Qui non si tratta  ̶  è bene chiarirlo  ̶  di contrapporre la “mentalità chiusa” alla “mentalità aperta”, l’identitarismo associato ai conservatori, al diversitarismo associato ai progressisti. Bisogna sforzarsi di pensare un po’ oltre queste gabbie mentali. La fissazione e la regressione ci pare interessino una fetta importante della società italiana, che può riconoscersi nella destra come nella sinistra. Se la fissazione autenticista sta trovando in questi anni superbi appoggi a destra, pure negli ambienti della sinistra alberga una certa mentalità regressista da “decrescita felice” (che è altra cosa dalla ricerca di una vita più sostenibile), che dovrebbe tutti riportarci a una vita ovviamente più antica e autentica, quella che c’era prima che l’uomo, mettendosi ad armeggiare troppo con le risorse della natura, rompesse una fantomatica armonia iniziale. Anche le voci più radicali delle cosiddette teorie intersezionali, che appaiono ultra-progressiste, in realtà condividono il frame che stiamo tentando di esporre. Queste ultime, infatti, pensano la società costituita come una piattaforma sopraggiunta che avrebbe imposto ai corpi, in modo più o meno subdolo, categorie funzionali al potere, la cui rimozione favorirebbe finalmente l’adesione perfetta tra identità profonda dell’individuo e narrazione di sé, in altre parole, l’autenticità, originariamente (si potrebbe dire “naturalmente”) già disponibile ma purtroppo inquinata dai dispositivi di disciplinamento intriseci al discorso sociale.
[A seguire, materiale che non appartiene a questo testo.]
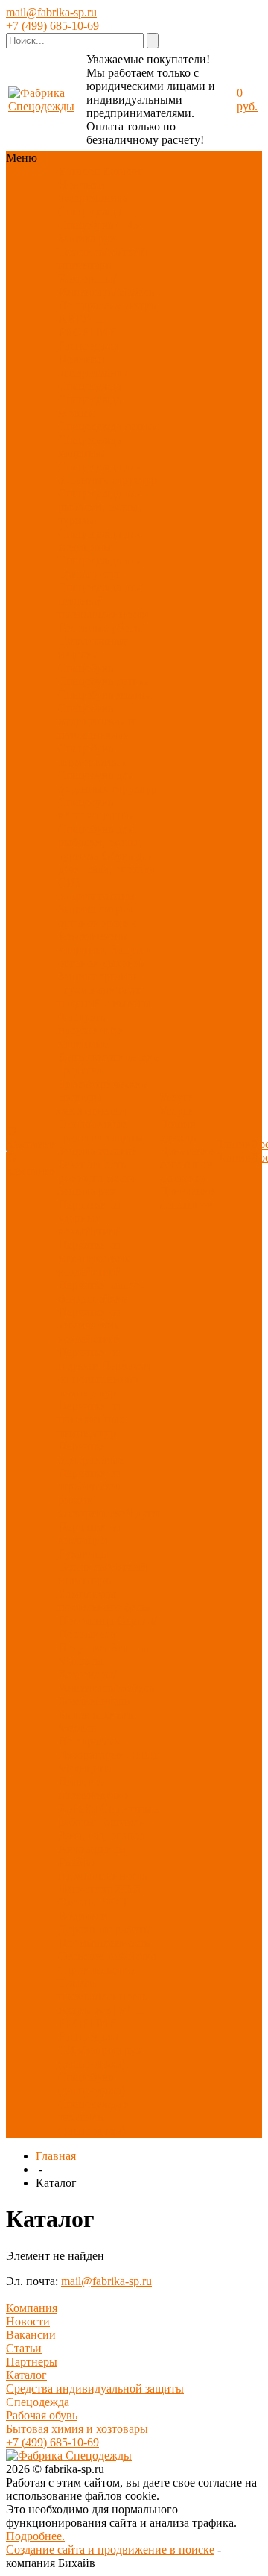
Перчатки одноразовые (91, 1453)
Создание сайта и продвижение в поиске (110, 2549)
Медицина (85, 1768)
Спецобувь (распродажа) (91, 2083)
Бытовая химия (96, 1714)
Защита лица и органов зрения (97, 916)
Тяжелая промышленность (102, 1990)
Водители (83, 1915)
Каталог (26, 2375)
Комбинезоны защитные (93, 943)
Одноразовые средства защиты (101, 1131)
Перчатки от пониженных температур (91, 1419)
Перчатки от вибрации (89, 1533)
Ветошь (128, 1647)
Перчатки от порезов (89, 1359)
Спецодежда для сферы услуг (99, 567)
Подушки (82, 1647)
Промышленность (104, 1942)
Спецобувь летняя (104, 681)
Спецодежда (89, 211)
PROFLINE (87, 332)
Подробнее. (35, 2536)
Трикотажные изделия (92, 647)
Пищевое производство (93, 1788)
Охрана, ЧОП (92, 1902)
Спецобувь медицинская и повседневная (96, 721)
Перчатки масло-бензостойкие (101, 1292)
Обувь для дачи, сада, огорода (106, 862)
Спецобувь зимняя (105, 694)
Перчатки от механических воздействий (94, 1258)
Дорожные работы (105, 1929)
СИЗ (127, 224)
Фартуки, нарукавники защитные (91, 1030)
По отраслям (90, 305)
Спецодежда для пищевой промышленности (103, 600)
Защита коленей (98, 1150)
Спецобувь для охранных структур (107, 782)
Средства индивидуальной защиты (95, 2388)
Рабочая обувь (41, 2415)
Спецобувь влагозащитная (96, 809)
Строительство (96, 1969)
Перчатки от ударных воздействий (90, 1218)
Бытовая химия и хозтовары (77, 2428)
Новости (28, 2321)
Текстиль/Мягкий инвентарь (102, 258)
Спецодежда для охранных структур (107, 473)
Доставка (182, 1177)
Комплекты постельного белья (105, 1600)
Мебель (77, 1728)
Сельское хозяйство (107, 1956)
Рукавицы (83, 1553)
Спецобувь (85, 224)
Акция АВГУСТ (100, 2009)
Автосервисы (92, 1848)
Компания (31, 2308)
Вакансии (31, 2334)
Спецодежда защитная (89, 446)
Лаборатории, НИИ (108, 1754)
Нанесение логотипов (186, 1157)
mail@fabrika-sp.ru (51, 12)
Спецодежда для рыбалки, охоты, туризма (99, 506)
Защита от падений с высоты (104, 996)
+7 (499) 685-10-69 (52, 25)
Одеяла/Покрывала (107, 1627)
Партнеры (31, 2361)
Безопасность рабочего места (96, 1171)
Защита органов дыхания (103, 956)
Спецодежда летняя (108, 426)
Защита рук (87, 238)
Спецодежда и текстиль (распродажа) (94, 2117)
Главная (56, 2156)
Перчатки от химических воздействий (90, 1325)
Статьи (24, 2348)
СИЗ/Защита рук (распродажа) (100, 2057)
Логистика (85, 1889)
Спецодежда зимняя (89, 406)
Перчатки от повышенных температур (104, 1379)
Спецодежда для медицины (99, 540)
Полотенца (86, 1620)
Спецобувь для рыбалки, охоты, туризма (99, 842)
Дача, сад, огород (101, 1835)
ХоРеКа (78, 1808)
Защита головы (96, 895)
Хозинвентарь (94, 1701)
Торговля (121, 1822)
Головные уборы (100, 627)
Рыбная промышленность (102, 1869)
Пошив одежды (179, 1131)
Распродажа (88, 345)
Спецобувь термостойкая (92, 755)
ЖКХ (129, 1889)
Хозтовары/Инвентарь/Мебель (106, 285)
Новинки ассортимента (92, 191)
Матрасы (80, 1660)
L’autenticità come mito-fulcro di una filosofia regressiva non è certo una invenzione dei nostri giorni. La coppia autentico-inautentico, ad esempio, è essenziale nel pensiero di Martin Heidegger. Questi sognava che la Germania dei primi decenni del ‘900 potesse far rivivere una nuova Grecia preclassica. Era un sogno che Heidegger condivideva con molti tedeschi colti del proprio tempo ma anche del secolo precedente (si pensi a Friedrich Hölderlin): il ritorno a una società preindustriale e premoderna, prima che lo sviluppo vertiginoso dell’apparato tecno-scientifico rendesse così difficile sintonizzarsi col senso dell’essere. Probabilmente, almeno secondo l’interpretazione di Gianni Vattimo, Heidegger vide nel nazismo quella forza capace di permettere la realizzazione storica di questo progetto. Da qui la sciagurata adesione del filosofo al partito di Hitler. Il mito del ritorno alle origini può far prendere degli abbagli anche alle menti più brillanti. Figuriamoci cosa può fare in tempi in cui c’è chi inzuppa la fresella nel mare pensando sia una buona idea.